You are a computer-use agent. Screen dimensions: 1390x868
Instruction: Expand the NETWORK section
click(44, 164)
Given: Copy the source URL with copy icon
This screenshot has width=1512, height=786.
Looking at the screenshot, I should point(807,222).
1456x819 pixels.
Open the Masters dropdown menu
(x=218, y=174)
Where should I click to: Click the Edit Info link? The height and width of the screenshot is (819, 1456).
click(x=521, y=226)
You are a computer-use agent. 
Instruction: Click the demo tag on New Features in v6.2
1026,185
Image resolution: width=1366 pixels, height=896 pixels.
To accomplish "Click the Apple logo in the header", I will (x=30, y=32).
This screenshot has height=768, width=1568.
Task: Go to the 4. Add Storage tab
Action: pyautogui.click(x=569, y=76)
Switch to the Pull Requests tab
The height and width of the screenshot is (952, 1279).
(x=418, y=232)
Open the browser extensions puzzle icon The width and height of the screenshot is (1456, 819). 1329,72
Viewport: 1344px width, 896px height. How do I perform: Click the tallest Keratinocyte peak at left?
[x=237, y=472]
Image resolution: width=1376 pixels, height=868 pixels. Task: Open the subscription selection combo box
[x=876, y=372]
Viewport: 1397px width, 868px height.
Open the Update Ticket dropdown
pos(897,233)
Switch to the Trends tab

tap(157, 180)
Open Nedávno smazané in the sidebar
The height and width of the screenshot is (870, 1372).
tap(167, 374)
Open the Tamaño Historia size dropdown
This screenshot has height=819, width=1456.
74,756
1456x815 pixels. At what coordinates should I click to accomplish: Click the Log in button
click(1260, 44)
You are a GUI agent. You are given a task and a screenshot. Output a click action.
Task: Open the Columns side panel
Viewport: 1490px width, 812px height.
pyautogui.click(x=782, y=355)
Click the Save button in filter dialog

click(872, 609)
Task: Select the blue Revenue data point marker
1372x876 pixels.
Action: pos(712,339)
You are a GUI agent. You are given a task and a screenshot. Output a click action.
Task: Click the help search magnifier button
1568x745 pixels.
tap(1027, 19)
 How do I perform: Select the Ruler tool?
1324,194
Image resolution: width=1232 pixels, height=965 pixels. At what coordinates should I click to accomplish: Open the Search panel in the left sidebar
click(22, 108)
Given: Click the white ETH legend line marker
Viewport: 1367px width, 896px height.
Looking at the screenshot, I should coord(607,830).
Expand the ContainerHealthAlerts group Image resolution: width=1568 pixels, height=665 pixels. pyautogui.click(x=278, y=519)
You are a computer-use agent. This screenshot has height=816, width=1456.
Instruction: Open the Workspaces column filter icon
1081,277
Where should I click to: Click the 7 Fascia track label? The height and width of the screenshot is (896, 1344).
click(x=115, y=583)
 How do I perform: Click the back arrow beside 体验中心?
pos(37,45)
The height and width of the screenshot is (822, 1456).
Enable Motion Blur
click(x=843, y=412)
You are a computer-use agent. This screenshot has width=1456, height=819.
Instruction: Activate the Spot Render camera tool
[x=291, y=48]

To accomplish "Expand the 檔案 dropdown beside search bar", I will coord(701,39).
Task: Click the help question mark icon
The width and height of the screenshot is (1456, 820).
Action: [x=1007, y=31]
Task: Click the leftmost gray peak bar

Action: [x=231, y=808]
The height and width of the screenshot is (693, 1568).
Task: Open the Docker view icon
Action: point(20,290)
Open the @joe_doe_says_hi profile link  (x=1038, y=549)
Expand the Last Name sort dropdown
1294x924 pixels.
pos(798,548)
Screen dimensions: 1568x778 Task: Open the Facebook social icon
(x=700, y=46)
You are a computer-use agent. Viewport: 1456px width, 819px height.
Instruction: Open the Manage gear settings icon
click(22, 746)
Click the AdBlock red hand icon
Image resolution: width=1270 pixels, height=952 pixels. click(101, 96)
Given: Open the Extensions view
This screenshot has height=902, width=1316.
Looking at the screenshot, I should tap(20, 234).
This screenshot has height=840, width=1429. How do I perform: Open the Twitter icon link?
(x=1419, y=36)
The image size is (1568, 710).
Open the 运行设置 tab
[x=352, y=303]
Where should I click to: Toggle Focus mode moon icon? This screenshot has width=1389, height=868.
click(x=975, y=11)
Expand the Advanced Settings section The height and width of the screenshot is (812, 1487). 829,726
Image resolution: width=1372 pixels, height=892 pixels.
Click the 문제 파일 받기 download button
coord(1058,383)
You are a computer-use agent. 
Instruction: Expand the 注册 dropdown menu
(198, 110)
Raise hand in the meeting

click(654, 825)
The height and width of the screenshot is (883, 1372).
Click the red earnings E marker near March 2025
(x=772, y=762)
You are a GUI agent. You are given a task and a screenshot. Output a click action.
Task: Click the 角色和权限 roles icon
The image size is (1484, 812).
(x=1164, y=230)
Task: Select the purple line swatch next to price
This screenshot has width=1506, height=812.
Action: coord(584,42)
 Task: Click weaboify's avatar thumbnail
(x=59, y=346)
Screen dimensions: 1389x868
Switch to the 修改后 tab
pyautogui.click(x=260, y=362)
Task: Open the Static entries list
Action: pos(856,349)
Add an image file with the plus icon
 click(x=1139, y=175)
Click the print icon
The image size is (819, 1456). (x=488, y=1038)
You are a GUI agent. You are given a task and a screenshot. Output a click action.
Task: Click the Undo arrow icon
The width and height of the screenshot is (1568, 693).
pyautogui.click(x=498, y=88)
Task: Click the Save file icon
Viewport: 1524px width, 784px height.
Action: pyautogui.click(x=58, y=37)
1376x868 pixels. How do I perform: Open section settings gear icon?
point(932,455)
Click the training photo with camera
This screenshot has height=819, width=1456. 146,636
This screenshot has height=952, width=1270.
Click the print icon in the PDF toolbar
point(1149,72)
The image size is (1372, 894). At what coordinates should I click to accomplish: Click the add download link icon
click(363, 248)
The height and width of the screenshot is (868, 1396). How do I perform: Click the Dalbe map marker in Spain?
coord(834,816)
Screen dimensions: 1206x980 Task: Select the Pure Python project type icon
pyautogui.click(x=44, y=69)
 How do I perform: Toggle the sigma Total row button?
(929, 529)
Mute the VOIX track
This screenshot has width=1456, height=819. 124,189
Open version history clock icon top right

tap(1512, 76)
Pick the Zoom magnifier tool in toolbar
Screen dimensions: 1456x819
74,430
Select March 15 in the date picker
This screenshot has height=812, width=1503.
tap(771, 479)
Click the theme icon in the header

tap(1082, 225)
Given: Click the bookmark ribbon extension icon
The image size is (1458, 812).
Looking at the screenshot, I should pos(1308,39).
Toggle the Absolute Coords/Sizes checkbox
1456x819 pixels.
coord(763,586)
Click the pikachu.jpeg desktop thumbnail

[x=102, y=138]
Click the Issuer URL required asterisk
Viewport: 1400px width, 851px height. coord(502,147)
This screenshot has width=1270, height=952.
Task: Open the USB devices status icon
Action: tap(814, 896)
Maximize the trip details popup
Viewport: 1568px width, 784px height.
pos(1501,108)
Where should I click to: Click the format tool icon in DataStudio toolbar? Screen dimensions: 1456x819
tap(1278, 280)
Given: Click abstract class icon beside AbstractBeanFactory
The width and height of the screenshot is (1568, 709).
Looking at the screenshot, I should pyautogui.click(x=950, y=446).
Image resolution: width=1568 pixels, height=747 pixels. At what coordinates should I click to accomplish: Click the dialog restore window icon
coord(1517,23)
⁂
Exercise goal:
Exactly the lines from the one containing "Maximize the trip details popup" through the last line of the material above are to be returned, with nothing else.

Exercise solution:
Maximize the trip details popup
Viewport: 1568px width, 784px height.
pos(1501,108)
Where should I click to: Click the format tool icon in DataStudio toolbar? Screen dimensions: 1456x819
tap(1278, 280)
Given: Click abstract class icon beside AbstractBeanFactory
The width and height of the screenshot is (1568, 709).
Looking at the screenshot, I should pyautogui.click(x=950, y=446).
Image resolution: width=1568 pixels, height=747 pixels. At what coordinates should I click to accomplish: Click the dialog restore window icon
coord(1517,23)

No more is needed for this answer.